Listening to The Melvins takes me back to college. This album makes me want to shoplift some beer from the Kum-N-Go, set a redneck’s truck on fire, get high and run through the quad naked. Actually, I only did one of those things and overall I was kind of a boring kid in college who just enjoyed going to punk rock shows and getting drunk at friend’s apartments while listening to punk rock albums. The rest is just what I imagined college was like, but hey you’re not here to read about my college antics (or lack thereof). You’re here to find out if the new The Melvin’s album is any good so let’s go do that shall we.
In the spirit of honesty I have to admit that I haven’t listened to The Melvins much recently. To be completely honest I haven’t listened to them at all in at least 8 years, if not more, and after listening to Tres Cabrones that actually made me a bit sad. So sad that last Friday I listened back through their entire catalog and I have to say that this album is one of their best albums. It’s everything I remember about The Melvins and associate with the band all wrapped up in 14 great songs. Tres Cabrones is also kind of a trip back for the band itself with Buzz Osborne and Dale Crover reuniting with their original drummer Mike Dillard and Crover now switching over from drums to bass.

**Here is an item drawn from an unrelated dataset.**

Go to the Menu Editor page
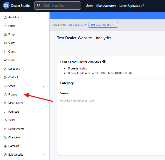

It’s heavy, it’s menacing, it’s edgy, it’s metal, it’s punk rock, it’s fun and it’s just everything that comes to mind every time I see a Melvins patch on some gutter-punk’s vest outside of Amoeba. The album is full of awesome tracks that really stay true to everything I’ve come to know and (re)love about The Melvins and nothing embodies that essence more than the songs “Tie My Pecker To a Tree” and their cover of “99 Bottles of Beer on the Wall”. Seriously, they did that.
I know they are a bit long in the tooth when it comes to the typical lifetime of a band, and that just makes those two particular songs so much more freaking awesome. After all this time they still don’t take themselves any more serious than they absolutely have to and you just have to admire a band who can successfully do that for this long.
Still harboring this spirit of full disclosure I have to admit that this admiration for The Melvins wasn’t always there. In fact, the first time I heard them, about 13 years ago, I hated them and chances are pretty good if you don’t already like The Melvins you might hate this album the first time you listen to it, and that’s ok. In fact that’s good, because many of the folks I know who love The Melvins now absolutely hated them at first.
For The Melvins, that’s just how it seems to be. You either love them or viscerally hate them the first time you hear them, but then you get that second listen (or third or fourth) and suddenly it clicks. These guys are awesome and they just don’t give a shit. They are the honey badgers of music.
Bottom line. The Melvins are going to do what The Melvins are going to do (be awesome) and you don’t have to like it, but you do have to accept it because that’s just the way it is. So give this album a listen or three and enjoy The Melvins in all of their unkempt glory.